◆ TASK ◆
Please copy the records below, starting at the line with "Tap the word tab in step 1 caption" and ending at the line with "click(355, 54)", and write both of those lines and every line between them.

[Item position entries]

━━━

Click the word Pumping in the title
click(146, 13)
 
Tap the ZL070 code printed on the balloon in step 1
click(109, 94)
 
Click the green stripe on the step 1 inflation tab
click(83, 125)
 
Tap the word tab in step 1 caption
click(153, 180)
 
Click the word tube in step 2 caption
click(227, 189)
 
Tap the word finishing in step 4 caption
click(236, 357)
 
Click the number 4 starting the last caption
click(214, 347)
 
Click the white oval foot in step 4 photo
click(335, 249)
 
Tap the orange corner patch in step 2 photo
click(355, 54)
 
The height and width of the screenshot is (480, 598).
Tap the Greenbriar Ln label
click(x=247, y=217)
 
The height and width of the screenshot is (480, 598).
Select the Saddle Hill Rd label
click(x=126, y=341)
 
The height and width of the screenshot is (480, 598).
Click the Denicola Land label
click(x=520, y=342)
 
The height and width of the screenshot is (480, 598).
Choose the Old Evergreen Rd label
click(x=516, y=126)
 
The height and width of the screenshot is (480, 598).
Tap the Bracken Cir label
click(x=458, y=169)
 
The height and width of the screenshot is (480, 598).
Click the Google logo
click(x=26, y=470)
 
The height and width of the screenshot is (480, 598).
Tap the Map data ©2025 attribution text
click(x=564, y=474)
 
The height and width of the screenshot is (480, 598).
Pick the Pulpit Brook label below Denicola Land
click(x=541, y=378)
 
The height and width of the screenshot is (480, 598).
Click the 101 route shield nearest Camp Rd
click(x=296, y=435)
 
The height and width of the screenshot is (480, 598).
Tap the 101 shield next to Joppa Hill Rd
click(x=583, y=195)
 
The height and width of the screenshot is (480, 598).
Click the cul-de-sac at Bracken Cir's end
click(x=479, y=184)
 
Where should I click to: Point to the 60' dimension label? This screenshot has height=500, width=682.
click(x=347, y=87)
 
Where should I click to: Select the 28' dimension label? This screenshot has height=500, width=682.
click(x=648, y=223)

━━━

◆ REPLY ◆
Tap the word tab in step 1 caption
click(153, 180)
 
Click the word tube in step 2 caption
click(227, 189)
 
Tap the word finishing in step 4 caption
click(236, 357)
 
Click the number 4 starting the last caption
click(214, 347)
 
Click the white oval foot in step 4 photo
click(335, 249)
 
Tap the orange corner patch in step 2 photo
click(355, 54)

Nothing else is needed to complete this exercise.